# Cheap tubing notcher for your lathe



## Tmate (Aug 10, 2020)

A milling attachment is heavy and cumbersome, and there is always the chance of accidentally dropping it on the ways.  I came up with this piece to cut notches in tubing without resorting to a milling attachment.

Chuck up a hex shank hole saw, mount this little attachment, and you are good to go.  The longitudinal power feed makes it automatic.  It cuts solids like butter as well.


----------



## Superburban (Aug 10, 2020)

Wow, so simple, yet so great. I will borrow that idea.


----------



## Aukai (Aug 11, 2020)

I might have made use of that a bit ago.


----------



## kb58 (Aug 11, 2020)

Same here, and I made due with an actual tubing notcher and drill press.
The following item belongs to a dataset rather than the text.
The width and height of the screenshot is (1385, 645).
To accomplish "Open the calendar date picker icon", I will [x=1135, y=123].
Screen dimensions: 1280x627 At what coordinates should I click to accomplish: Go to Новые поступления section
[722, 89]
The biggest problem I found wasn't so much holding it, but that fine-tooth hole saws aren't available.


----------



## mickri (Aug 11, 2020)

Added to the top of my project list.


----------



## DavidR8 (Aug 11, 2020)

kb58 said:


> Same here, and I made due with an actual tubing notcher and drill press. The biggest problem I found wasn't so much holding it, but that fine-tooth hole saws aren't available.
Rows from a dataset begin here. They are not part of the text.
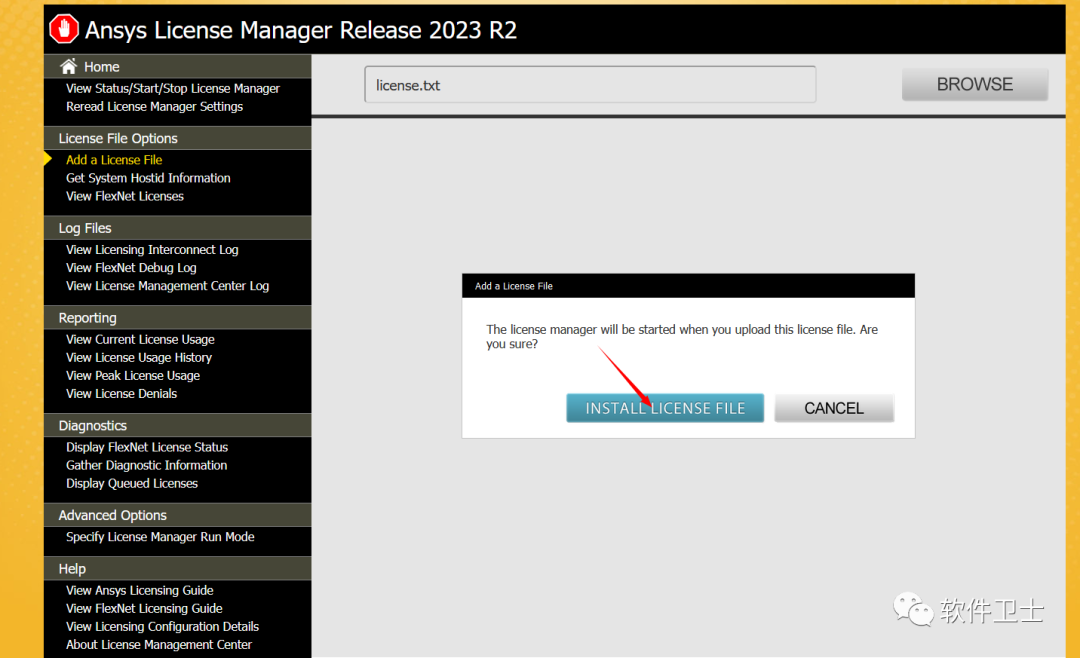Open Get System Hostid Information
The width and height of the screenshot is (1080, 658).
(148, 178)
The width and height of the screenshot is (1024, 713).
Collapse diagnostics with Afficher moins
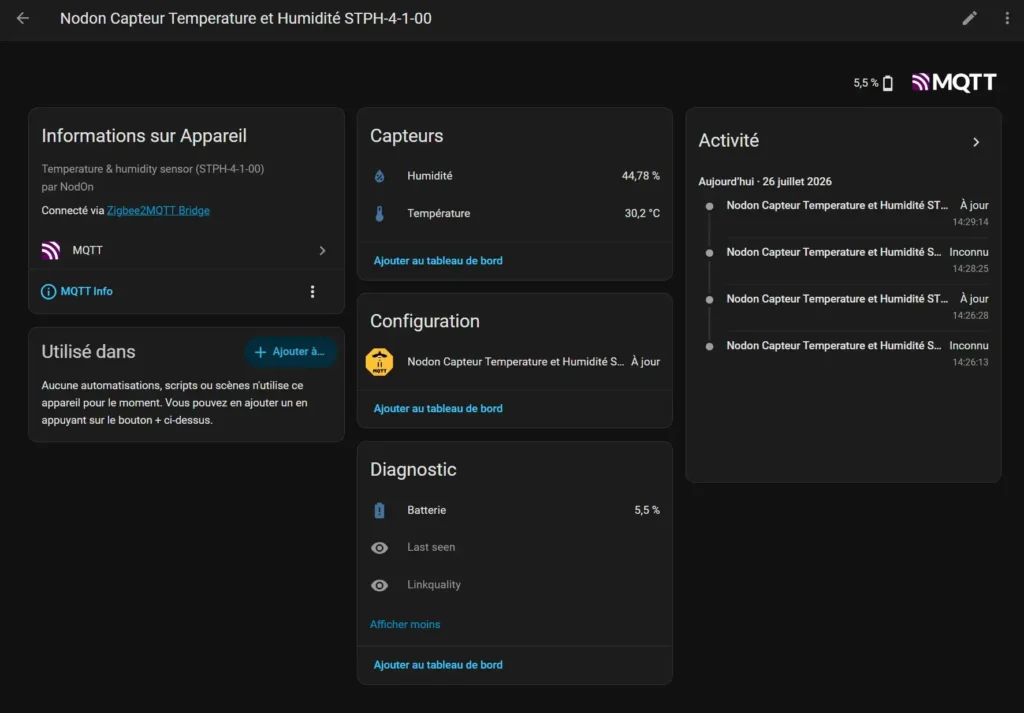point(405,624)
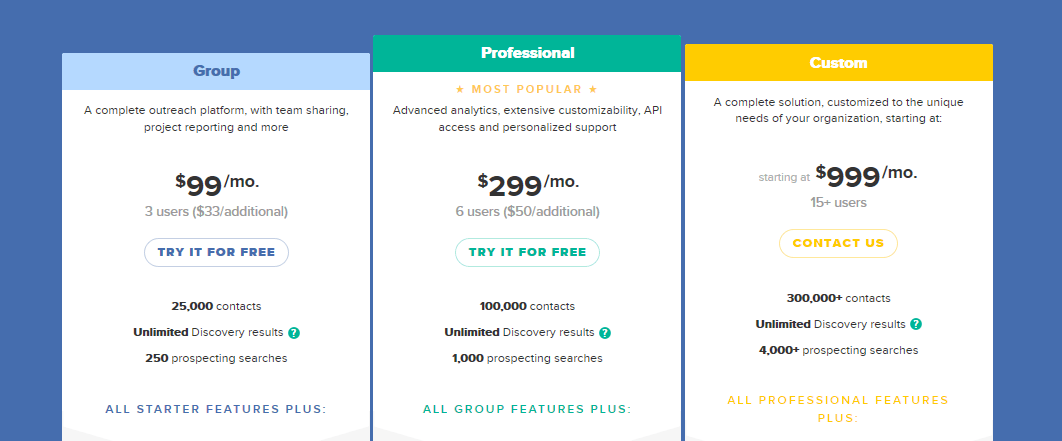Click the $299/mo. price
This screenshot has width=1062, height=441.
point(528,184)
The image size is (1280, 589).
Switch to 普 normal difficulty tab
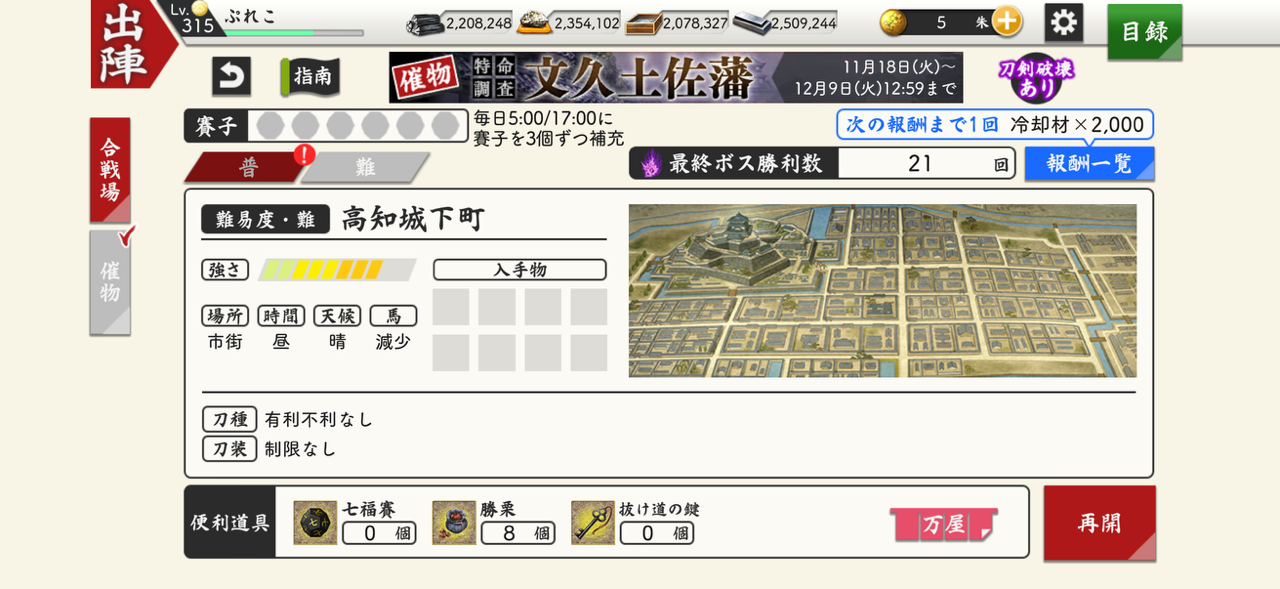pyautogui.click(x=247, y=167)
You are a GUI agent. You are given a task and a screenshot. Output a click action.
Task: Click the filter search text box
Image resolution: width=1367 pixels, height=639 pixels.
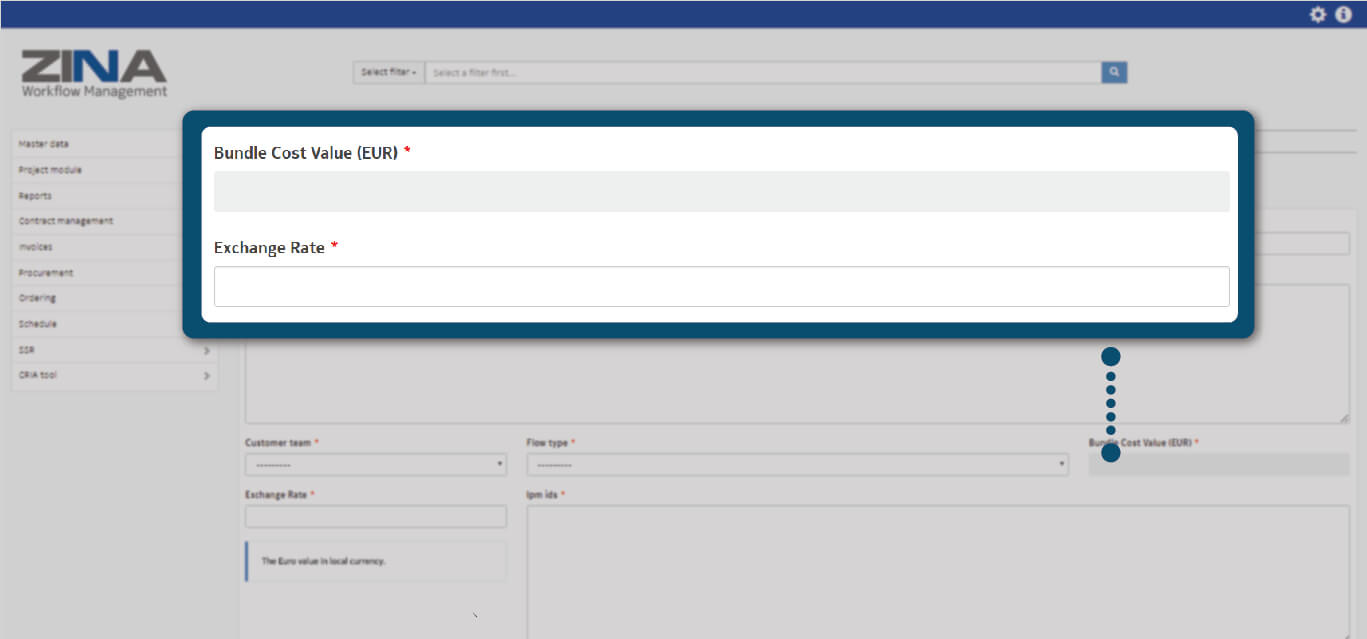(762, 73)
Man that's a great looking car!


----------



## kb58 (Aug 11, 2020)

Hah, You can build your own! www.midlana.com 

1800lbs complete, 350–530whp, depending upon boost and dyno type.


----------



## ttabbal (Aug 11, 2020)

Cool idea! I have a cage to build here soon-ish, I should make one of these.


----------



## pontiac428 (Aug 11, 2020)

I own and drive two vehicles, both have full cages.  I don't know how I feel about hanging a long piece of tubing off of my tool post, but it seems obvious that the lathe is a better platform than a wobbly jig on a drill press table.



kb58 said:


> Hah, You can build your own! www.midlana.com
> 
> 1800lbs complete, 350–530whp, depending upon boost and dyno type.
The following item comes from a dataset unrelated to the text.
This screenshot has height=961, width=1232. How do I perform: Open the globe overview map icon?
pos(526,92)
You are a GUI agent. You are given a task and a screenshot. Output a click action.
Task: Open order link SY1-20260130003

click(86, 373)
Wow, I thought I had the best whp/weight ratio in town.  Not even close, those numbers are crushing!  Do you have to use a restrictor plate for autocross to keep it under control?


----------



## Aukai (Aug 11, 2020)

I have to get back to working on the Chevelle, machining has been a fun distraction.


----------



## kb58 (Aug 11, 2020)

pontiac428 said:


> Wow, I thought I had the best whp/weight ratio in town.  Not even close, those numbers are crushing!  Do you have to use a restrictor plate for autocross to keep it under control?


I grew out of autocrossing and now just do trackday events, but yeah, I'm a little scared of it. It's very unlike anything I've driven before, where every time I come out of Turn 9 at Willow Springs onto the front straight, and get pushed back into the seat, I sort of murmur "geez, this thing..."

BTW, the comment about different dyno types is actually a big deal. The hub-mounted type versus the in-floor drum type are different by about 20%. 20% doesn't seem like a lot but when the former says "500whp" means that the latter will read "400whp", which is an enormous error in design as far as I'm concerned. At the end of the day, dynos are just for tuning, not getting accurate numbers, but the in-floor drum type with its lower number is likely more accurate.

And yeah, I know I've totally hijacked this thread...


----------